В России бытовало мнение, что Гротовский ошибался и не понимал, что происходило со Станиславским и вокруг него в последний период его творчества. Тем не менее, отталкиваясь от метода физических действий, Гротовский приблизил театр к ритуалу и спровоцировал пересмотр самой сущности актерства. И даже если потом никто не смог повторить столь радикального жеста принесения себя в жертву на сцене, как это было в случае Рышарда Чесляка в «Стойком принце» Кальдерона-Словацкого (1965), то физика актера уж точно стала дополнением его психики в идее «целостного актера», которую практиковал Гротовский в своей «Лаборатории». После Гротовского телесная экспрессия актера стала почти обязательной — и не только на сценах, находящихся под непосредственным его воздействием, но и в репертуарных, официальных театрах. О значении Гротовского для мирового театра написаны десятки книг и сотни статей, а «Стойкий принц» в исполнении Рышарда Чесляка стал, пожалуй, самой распространенной эмблемой актерского искусства в театре второй половины XX века.

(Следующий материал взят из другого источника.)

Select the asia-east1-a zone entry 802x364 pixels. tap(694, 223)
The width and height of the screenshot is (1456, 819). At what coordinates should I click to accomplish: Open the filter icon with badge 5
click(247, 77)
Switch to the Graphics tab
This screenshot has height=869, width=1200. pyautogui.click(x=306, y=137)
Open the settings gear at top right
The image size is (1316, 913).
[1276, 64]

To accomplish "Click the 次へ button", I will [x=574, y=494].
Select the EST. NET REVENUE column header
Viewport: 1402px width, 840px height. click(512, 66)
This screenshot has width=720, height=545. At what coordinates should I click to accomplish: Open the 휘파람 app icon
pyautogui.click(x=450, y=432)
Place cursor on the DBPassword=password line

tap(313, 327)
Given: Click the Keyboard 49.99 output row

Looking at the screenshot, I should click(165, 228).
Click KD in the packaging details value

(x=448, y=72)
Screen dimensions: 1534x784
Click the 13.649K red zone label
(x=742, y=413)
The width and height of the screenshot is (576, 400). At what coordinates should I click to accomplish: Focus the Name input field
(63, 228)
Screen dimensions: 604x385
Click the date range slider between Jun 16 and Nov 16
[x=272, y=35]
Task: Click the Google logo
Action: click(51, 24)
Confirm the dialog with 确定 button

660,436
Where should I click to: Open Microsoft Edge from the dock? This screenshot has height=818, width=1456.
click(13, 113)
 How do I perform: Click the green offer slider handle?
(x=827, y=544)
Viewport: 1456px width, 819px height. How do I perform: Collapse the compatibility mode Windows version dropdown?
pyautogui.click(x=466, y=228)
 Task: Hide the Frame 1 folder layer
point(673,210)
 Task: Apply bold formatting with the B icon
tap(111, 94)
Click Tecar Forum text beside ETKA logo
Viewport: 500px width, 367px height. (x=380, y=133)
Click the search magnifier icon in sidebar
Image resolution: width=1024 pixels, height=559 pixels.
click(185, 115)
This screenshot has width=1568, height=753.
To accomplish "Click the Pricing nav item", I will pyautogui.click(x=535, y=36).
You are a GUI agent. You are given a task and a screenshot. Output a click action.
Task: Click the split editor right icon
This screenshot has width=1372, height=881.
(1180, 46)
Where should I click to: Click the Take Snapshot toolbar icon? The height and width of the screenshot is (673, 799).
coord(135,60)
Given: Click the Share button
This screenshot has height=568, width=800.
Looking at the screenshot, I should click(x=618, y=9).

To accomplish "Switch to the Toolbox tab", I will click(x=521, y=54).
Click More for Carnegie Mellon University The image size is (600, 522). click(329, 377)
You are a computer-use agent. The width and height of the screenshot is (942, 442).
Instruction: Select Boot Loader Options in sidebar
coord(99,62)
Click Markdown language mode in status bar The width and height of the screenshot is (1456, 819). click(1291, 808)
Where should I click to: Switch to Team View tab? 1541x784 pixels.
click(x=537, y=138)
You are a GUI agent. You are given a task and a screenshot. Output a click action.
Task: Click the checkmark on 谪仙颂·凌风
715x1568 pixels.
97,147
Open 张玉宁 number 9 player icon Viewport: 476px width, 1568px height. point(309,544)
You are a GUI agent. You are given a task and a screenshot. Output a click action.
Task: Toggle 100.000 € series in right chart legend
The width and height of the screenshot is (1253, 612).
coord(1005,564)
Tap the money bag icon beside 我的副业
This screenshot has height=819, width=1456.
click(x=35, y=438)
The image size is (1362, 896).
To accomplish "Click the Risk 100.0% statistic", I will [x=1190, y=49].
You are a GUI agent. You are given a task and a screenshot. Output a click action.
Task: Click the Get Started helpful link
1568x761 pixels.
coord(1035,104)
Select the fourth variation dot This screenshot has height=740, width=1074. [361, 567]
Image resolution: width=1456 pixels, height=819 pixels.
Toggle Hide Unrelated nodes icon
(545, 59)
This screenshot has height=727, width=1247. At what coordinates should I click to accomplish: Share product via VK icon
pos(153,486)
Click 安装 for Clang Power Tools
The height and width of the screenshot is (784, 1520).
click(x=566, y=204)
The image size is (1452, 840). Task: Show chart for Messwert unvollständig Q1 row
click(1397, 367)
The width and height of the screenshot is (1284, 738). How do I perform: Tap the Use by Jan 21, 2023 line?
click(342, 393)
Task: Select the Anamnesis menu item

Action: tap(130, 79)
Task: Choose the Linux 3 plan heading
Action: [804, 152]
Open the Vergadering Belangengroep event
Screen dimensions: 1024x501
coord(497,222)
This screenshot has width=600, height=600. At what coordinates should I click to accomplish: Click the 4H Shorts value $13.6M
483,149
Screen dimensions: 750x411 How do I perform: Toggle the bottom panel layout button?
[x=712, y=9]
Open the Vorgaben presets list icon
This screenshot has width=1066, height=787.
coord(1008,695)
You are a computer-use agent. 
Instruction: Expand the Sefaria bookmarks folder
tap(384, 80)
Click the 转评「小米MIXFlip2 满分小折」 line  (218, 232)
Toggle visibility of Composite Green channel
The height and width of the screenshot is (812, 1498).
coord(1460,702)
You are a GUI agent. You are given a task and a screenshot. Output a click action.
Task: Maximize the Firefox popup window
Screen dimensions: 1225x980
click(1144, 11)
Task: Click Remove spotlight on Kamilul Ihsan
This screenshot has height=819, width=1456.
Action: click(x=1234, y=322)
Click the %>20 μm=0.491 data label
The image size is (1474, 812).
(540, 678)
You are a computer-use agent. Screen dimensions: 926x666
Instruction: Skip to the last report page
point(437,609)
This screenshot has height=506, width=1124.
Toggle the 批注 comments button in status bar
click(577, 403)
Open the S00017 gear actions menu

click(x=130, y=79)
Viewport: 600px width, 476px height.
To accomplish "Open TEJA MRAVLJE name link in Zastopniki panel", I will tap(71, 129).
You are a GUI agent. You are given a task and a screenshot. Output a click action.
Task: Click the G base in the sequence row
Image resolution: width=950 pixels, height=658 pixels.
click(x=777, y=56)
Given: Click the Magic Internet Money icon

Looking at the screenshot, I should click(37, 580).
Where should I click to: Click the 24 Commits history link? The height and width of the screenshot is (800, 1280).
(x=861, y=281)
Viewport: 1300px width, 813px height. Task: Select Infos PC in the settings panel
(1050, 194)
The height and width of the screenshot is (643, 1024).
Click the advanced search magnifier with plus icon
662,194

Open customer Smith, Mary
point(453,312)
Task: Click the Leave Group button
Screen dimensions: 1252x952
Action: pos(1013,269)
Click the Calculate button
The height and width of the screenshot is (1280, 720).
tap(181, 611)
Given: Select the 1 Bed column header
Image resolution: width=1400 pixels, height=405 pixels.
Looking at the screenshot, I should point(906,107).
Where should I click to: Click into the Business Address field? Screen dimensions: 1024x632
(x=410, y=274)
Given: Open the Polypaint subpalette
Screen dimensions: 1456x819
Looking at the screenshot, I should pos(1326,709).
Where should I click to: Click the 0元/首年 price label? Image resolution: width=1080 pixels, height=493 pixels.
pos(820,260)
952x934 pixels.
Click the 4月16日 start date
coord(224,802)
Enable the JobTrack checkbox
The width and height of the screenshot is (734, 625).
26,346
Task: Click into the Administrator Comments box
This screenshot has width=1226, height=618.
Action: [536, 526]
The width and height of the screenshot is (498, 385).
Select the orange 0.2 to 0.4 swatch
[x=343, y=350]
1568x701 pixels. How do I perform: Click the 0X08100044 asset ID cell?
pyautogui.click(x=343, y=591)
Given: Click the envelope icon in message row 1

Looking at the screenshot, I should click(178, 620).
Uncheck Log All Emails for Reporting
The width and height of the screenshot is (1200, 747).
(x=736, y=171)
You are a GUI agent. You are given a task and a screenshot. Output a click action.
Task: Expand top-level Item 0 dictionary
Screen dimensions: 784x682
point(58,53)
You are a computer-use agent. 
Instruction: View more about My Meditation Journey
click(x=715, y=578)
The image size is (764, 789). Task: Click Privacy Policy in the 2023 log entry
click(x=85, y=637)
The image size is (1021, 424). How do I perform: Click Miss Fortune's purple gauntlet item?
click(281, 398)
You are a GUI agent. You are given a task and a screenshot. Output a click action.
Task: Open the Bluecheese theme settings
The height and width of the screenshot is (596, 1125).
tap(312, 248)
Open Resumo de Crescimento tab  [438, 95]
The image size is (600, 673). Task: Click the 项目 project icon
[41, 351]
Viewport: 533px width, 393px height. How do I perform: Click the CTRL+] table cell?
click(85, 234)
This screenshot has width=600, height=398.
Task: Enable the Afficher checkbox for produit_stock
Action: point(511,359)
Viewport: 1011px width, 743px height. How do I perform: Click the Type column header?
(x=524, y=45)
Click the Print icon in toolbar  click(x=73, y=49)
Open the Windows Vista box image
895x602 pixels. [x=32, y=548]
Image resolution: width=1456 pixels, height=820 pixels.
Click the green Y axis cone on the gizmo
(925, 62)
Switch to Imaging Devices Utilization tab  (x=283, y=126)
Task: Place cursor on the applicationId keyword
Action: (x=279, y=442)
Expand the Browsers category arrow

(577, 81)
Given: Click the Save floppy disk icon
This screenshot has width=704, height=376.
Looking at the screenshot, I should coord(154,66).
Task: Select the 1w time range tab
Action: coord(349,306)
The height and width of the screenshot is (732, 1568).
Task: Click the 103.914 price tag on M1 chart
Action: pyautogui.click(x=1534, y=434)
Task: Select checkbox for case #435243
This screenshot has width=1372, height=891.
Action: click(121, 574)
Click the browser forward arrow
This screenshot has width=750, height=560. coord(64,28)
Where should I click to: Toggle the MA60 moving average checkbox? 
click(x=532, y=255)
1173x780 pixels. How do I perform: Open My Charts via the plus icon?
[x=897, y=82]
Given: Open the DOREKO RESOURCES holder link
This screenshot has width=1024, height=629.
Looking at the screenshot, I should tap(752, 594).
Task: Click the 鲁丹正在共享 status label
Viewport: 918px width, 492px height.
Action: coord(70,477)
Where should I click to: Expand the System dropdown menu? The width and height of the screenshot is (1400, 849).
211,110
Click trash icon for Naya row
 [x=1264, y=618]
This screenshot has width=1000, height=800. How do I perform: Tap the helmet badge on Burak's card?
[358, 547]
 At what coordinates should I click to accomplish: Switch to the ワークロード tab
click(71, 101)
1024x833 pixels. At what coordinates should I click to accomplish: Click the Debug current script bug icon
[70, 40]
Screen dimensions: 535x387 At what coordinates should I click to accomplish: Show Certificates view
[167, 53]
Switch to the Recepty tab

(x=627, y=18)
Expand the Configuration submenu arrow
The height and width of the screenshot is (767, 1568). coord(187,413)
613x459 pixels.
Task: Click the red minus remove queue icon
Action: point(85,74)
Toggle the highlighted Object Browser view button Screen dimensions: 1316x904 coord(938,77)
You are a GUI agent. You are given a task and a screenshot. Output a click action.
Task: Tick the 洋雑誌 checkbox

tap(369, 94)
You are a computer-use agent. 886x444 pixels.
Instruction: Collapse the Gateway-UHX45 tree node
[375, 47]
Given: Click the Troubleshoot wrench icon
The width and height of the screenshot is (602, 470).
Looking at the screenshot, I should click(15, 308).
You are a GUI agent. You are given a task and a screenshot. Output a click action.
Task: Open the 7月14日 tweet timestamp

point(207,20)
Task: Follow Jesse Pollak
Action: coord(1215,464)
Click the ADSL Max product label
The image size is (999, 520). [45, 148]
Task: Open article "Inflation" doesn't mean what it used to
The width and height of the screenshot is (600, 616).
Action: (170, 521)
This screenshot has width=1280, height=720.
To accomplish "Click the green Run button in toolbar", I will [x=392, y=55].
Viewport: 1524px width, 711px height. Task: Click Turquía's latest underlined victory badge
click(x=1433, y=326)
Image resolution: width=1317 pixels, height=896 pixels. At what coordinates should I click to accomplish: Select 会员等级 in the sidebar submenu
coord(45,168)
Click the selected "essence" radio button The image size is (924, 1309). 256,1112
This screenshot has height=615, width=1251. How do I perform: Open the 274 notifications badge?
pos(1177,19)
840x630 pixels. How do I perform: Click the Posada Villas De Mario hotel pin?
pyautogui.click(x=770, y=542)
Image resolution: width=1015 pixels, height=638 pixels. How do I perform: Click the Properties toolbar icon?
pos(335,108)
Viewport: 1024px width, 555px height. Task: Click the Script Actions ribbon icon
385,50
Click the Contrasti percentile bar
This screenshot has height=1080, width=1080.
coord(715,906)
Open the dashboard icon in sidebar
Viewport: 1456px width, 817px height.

В свою очередь, Тадеуш Кантор особенно выделял Мейерхольда как предводителя театрального авангарда, черпавшего из советского авангарда в изобразительных искусствах. А в трагическом финале его жизни Кантор видел прообраз судьбы любого художника.
Ежи Яроцкий (род. 1929), как и многие другие режиссеры в Польше и в мире, воспринимал Мейерхольда как предшественника постановочного театра. Любопытно, что Яроцкий заинтересовался Мейерхольдом на пике сталинизма — в эти годы (1948–1952) он учился в краковской Высшей театральной школе и изучал работы о Мейерхольде 1930-х гг. Этот интерес, как позднее вспоминал Яроцкий, привел его к решению учиться на режиссерском факультете ГИТИСа (1952–1956): ведь он не знал, что заниматься Мейерхольдом в СССР запрещено и опасно. В ГИТИСе Яроцкий встретился с Гротовским, учившимся там в 1955–56 гг. Их начавшаяся в Москве дружба длилась более полувека — до смерти Гротовского.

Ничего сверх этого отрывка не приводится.